Allah’ın
adıyla!
ALLAH’IN GÜZEL İSİMLERİ
EL–VÂRİS
Bu ismi şerif; mülkün daimi ve servetlerin hakiki sahibi demektir.
Buna göre Allah (cc); mülkün gerçek sahibi olduğu gibi, servetlerin de gerçek
sahibidir ve gerçek varisidir.
Kainat
ve içindeki her şeyi Allah (cc) yaratmıştır ve tümünün sahibidir. Dünya ve
içindeki hazinelerin tümünün gerçek sahibi O’dur. Şu anda yeryüzündeki her şeyi,
insanlar kendi aralarında paylaşmış kendilerince tasarrufta bulunmaktadırlar.

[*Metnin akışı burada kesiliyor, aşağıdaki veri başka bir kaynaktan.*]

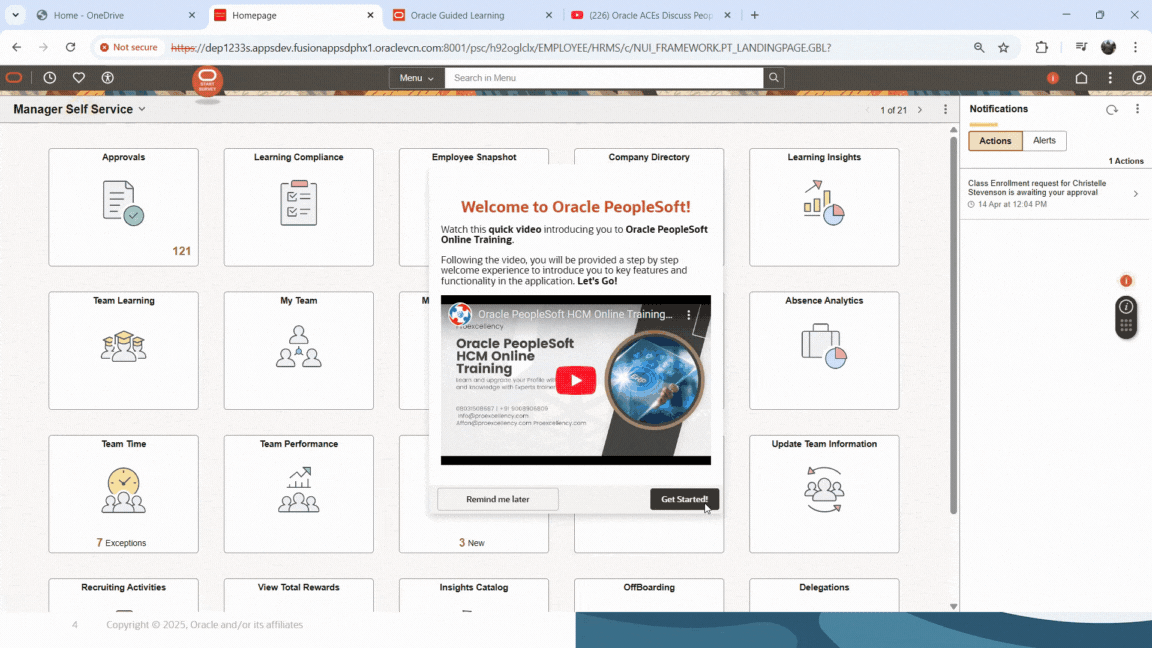Play the Oracle PeopleSoft training video
The height and width of the screenshot is (648, 1152).
(575, 380)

Altınlar, gümüşler, değerli diğer madenler, verimli araziler, hayvanlar, bağlar,
bahçeler vs bütün bunlara zahiren insanlar sahip olarak görünmekte ve
istedikleri gibi harcamaktadırlar.
Ancak bu, hem her bir insan için ve hem de topyekun olarak insanoğlu için geçici
bir durumdur. Her bir insan, belli bir süre kaldıktan sonra ölmekte, hayatta
iken sahip olduğu tüm mal ve mülkü dünyada bırakıp sade bir kefenle toprağın
altına gömülmektedir. Aynı şekilde bütün insanlar ölümü tatmaktadır. Neticede
ise bütün insanlık topyekun yok olacaktır. Baki kalan ise sadece ve sadece
alemlerin Rabbi olan Allah (cc) olacaktır.
“Yeryüzüne ve onun üzerindekilerine ancak biz varis oluruz (her şey gider,
biz kalırız) ve onlar ancak bize döndürülürler. “ (Meryem 40)

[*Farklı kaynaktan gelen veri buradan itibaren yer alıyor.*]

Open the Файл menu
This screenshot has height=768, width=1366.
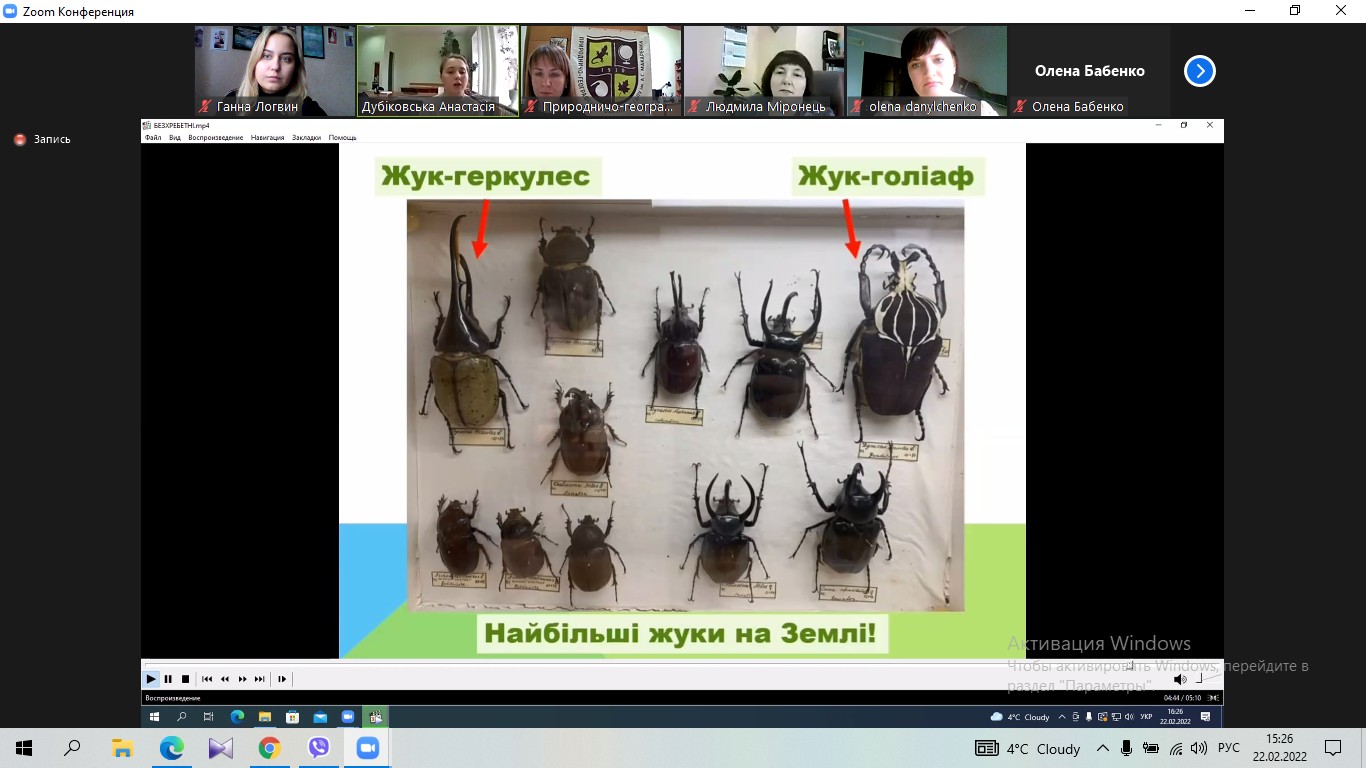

O halde gerçek varis Allah’tır. Mülkün hakiki ve daimi sahibi olduğu gibi,
gerçek varisidir de. Her şey, eninde sonunda O’na dönecektir.

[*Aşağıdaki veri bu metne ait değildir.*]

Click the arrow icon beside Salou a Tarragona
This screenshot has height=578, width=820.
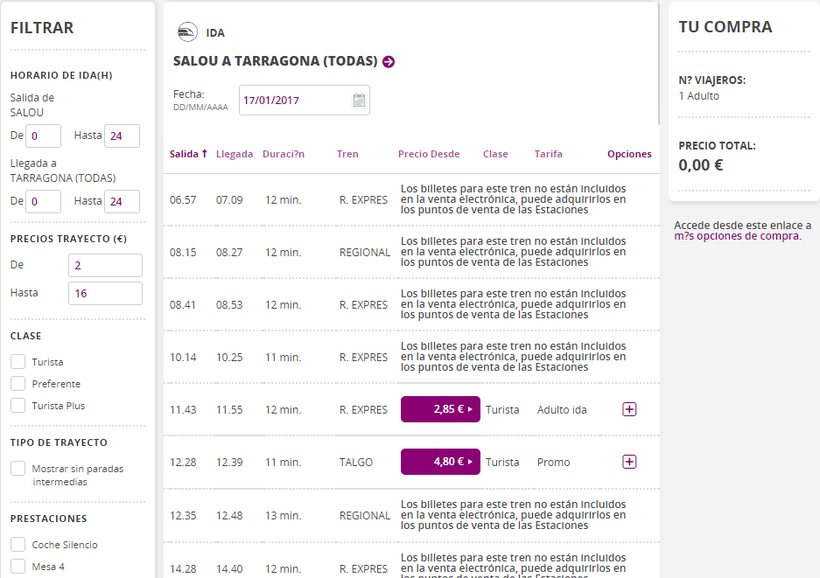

“Dirilten de öldüren de yalnız biziz ve her şeye biz varis oluruz. “ (Hicr
23)
ER–REŞÎD
Bu ismi şerif; her işi yerli yerinde, tedbirine uygun, bir nizam ve hikmet üzere
neticelendiren demektir.
Buna göre Allah (cc); bütün işlerini bir hikmete binaen, tedbirine uygun ve
yerli yerinde yaparak neticeye ulaştırır.
Reşîd ismi, aynı zamanda doğruya sevk eden, selamet ve kurtuluş yolunu gösteren
anlamına da gelmektedir. Bu açıdan bakıldığında, Hâdi ile eş anlamlıdır.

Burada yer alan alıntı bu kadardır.